__GOAL__. Can you copy every line of the listing below character for character, without changing anything?

[Data entries]
┌────────

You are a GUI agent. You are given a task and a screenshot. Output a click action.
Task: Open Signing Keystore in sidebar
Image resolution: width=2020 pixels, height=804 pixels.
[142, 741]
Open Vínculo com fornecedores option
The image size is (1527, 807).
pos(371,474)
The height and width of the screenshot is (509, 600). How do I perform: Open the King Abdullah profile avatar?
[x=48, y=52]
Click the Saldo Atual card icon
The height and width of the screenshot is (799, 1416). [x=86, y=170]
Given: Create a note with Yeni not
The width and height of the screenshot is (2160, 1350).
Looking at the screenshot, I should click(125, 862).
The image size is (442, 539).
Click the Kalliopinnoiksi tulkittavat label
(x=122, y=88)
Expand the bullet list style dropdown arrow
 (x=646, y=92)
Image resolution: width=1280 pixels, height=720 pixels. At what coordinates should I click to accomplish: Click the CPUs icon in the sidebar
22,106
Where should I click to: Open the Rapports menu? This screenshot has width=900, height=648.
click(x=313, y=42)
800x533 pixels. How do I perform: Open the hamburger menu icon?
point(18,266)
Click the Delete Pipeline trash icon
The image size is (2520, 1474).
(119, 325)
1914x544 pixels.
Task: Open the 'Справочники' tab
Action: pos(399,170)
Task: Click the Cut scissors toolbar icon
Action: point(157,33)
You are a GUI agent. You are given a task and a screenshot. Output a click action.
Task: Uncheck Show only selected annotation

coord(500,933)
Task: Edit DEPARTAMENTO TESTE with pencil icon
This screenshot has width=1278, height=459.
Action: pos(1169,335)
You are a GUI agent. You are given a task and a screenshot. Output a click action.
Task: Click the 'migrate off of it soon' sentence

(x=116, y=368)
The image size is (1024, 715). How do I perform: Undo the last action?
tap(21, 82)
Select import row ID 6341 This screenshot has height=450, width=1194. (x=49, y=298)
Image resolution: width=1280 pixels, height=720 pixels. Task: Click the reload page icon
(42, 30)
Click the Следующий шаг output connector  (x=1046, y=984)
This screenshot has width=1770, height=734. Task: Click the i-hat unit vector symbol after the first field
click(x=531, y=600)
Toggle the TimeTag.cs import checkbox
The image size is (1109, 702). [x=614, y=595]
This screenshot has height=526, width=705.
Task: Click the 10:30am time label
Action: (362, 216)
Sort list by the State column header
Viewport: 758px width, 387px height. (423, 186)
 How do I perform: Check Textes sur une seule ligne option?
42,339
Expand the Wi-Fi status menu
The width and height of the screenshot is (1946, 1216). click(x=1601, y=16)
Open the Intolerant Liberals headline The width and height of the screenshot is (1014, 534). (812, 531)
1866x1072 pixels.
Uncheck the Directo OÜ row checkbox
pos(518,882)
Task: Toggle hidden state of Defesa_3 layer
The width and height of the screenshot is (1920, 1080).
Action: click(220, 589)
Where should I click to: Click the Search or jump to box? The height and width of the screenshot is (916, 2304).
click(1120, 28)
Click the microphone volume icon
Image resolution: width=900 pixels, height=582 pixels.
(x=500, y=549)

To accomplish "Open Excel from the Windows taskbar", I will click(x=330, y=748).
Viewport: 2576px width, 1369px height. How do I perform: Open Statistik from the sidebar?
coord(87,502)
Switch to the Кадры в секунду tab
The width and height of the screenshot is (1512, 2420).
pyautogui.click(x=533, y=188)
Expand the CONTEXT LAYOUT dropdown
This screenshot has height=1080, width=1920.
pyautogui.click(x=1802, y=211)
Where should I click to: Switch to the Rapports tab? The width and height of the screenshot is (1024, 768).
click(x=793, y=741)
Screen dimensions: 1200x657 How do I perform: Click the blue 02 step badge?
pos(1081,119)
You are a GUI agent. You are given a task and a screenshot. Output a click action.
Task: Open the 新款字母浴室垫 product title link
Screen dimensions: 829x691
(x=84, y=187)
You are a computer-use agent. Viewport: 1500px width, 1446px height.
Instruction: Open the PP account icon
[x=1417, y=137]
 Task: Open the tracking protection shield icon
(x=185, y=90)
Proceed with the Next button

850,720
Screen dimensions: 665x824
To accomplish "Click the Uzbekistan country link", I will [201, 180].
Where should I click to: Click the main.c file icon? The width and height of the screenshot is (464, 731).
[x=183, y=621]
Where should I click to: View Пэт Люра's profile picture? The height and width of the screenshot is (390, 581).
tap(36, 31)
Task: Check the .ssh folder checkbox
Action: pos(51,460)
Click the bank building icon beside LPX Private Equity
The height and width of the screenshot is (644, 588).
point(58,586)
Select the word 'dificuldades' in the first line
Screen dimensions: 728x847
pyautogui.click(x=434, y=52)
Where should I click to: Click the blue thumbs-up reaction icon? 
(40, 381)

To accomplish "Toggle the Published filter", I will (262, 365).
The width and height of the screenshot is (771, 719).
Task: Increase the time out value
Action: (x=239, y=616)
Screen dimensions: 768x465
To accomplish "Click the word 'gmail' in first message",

└────────

__WRITTEN REPLY__.
You are a GUI agent. You are given a task and a screenshot. Output a click action.
Task: Open Signing Keystore in sidebar
Image resolution: width=2020 pixels, height=804 pixels.
[142, 741]
Open Vínculo com fornecedores option
The image size is (1527, 807).
pos(371,474)
The height and width of the screenshot is (509, 600). How do I perform: Open the King Abdullah profile avatar?
[x=48, y=52]
Click the Saldo Atual card icon
The height and width of the screenshot is (799, 1416). [x=86, y=170]
Given: Create a note with Yeni not
The width and height of the screenshot is (2160, 1350).
Looking at the screenshot, I should click(125, 862).
The image size is (442, 539).
Click the Kalliopinnoiksi tulkittavat label
(x=122, y=88)
Expand the bullet list style dropdown arrow
 (x=646, y=92)
Image resolution: width=1280 pixels, height=720 pixels. At what coordinates should I click to accomplish: Click the CPUs icon in the sidebar
22,106
Where should I click to: Open the Rapports menu? This screenshot has width=900, height=648.
click(x=313, y=42)
800x533 pixels. How do I perform: Open the hamburger menu icon?
point(18,266)
Click the Delete Pipeline trash icon
The image size is (2520, 1474).
(119, 325)
1914x544 pixels.
Task: Open the 'Справочники' tab
Action: pos(399,170)
Task: Click the Cut scissors toolbar icon
Action: point(157,33)
You are a GUI agent. You are given a task and a screenshot. Output a click action.
Task: Uncheck Show only selected annotation

coord(500,933)
Task: Edit DEPARTAMENTO TESTE with pencil icon
This screenshot has width=1278, height=459.
Action: pos(1169,335)
You are a GUI agent. You are given a task and a screenshot. Output a click action.
Task: Click the 'migrate off of it soon' sentence

(x=116, y=368)
The image size is (1024, 715). How do I perform: Undo the last action?
tap(21, 82)
Select import row ID 6341 This screenshot has height=450, width=1194. (x=49, y=298)
Image resolution: width=1280 pixels, height=720 pixels. Task: Click the reload page icon
(42, 30)
Click the Следующий шаг output connector  (x=1046, y=984)
This screenshot has width=1770, height=734. Task: Click the i-hat unit vector symbol after the first field
click(x=531, y=600)
Toggle the TimeTag.cs import checkbox
The image size is (1109, 702). [x=614, y=595]
This screenshot has height=526, width=705.
Task: Click the 10:30am time label
Action: (362, 216)
Sort list by the State column header
Viewport: 758px width, 387px height. (423, 186)
 How do I perform: Check Textes sur une seule ligne option?
42,339
Expand the Wi-Fi status menu
The width and height of the screenshot is (1946, 1216). click(x=1601, y=16)
Open the Intolerant Liberals headline The width and height of the screenshot is (1014, 534). (812, 531)
1866x1072 pixels.
Uncheck the Directo OÜ row checkbox
pos(518,882)
Task: Toggle hidden state of Defesa_3 layer
The width and height of the screenshot is (1920, 1080).
Action: click(220, 589)
Where should I click to: Click the Search or jump to box? The height and width of the screenshot is (916, 2304).
click(1120, 28)
Click the microphone volume icon
Image resolution: width=900 pixels, height=582 pixels.
(x=500, y=549)

To accomplish "Open Excel from the Windows taskbar", I will click(x=330, y=748).
Viewport: 2576px width, 1369px height. How do I perform: Open Statistik from the sidebar?
coord(87,502)
Switch to the Кадры в секунду tab
The width and height of the screenshot is (1512, 2420).
pyautogui.click(x=533, y=188)
Expand the CONTEXT LAYOUT dropdown
This screenshot has height=1080, width=1920.
pyautogui.click(x=1802, y=211)
Where should I click to: Switch to the Rapports tab? The width and height of the screenshot is (1024, 768).
click(x=793, y=741)
Screen dimensions: 1200x657 How do I perform: Click the blue 02 step badge?
pos(1081,119)
You are a GUI agent. You are given a task and a screenshot. Output a click action.
Task: Open the 新款字母浴室垫 product title link
Screen dimensions: 829x691
(x=84, y=187)
You are a computer-use agent. Viewport: 1500px width, 1446px height.
Instruction: Open the PP account icon
[x=1417, y=137]
 Task: Open the tracking protection shield icon
(x=185, y=90)
Proceed with the Next button

850,720
Screen dimensions: 665x824
To accomplish "Click the Uzbekistan country link", I will [201, 180].
Where should I click to: Click the main.c file icon? The width and height of the screenshot is (464, 731).
[x=183, y=621]
Where should I click to: View Пэт Люра's profile picture? The height and width of the screenshot is (390, 581).
tap(36, 31)
Task: Check the .ssh folder checkbox
Action: pos(51,460)
Click the bank building icon beside LPX Private Equity
The height and width of the screenshot is (644, 588).
point(58,586)
Select the word 'dificuldades' in the first line
Screen dimensions: 728x847
pyautogui.click(x=434, y=52)
Where should I click to: Click the blue thumbs-up reaction icon? 
(40, 381)

To accomplish "Toggle the Published filter", I will (262, 365).
The width and height of the screenshot is (771, 719).
Task: Increase the time out value
Action: (x=239, y=616)
Screen dimensions: 768x465
To accomplish "Click the word 'gmail' in first message",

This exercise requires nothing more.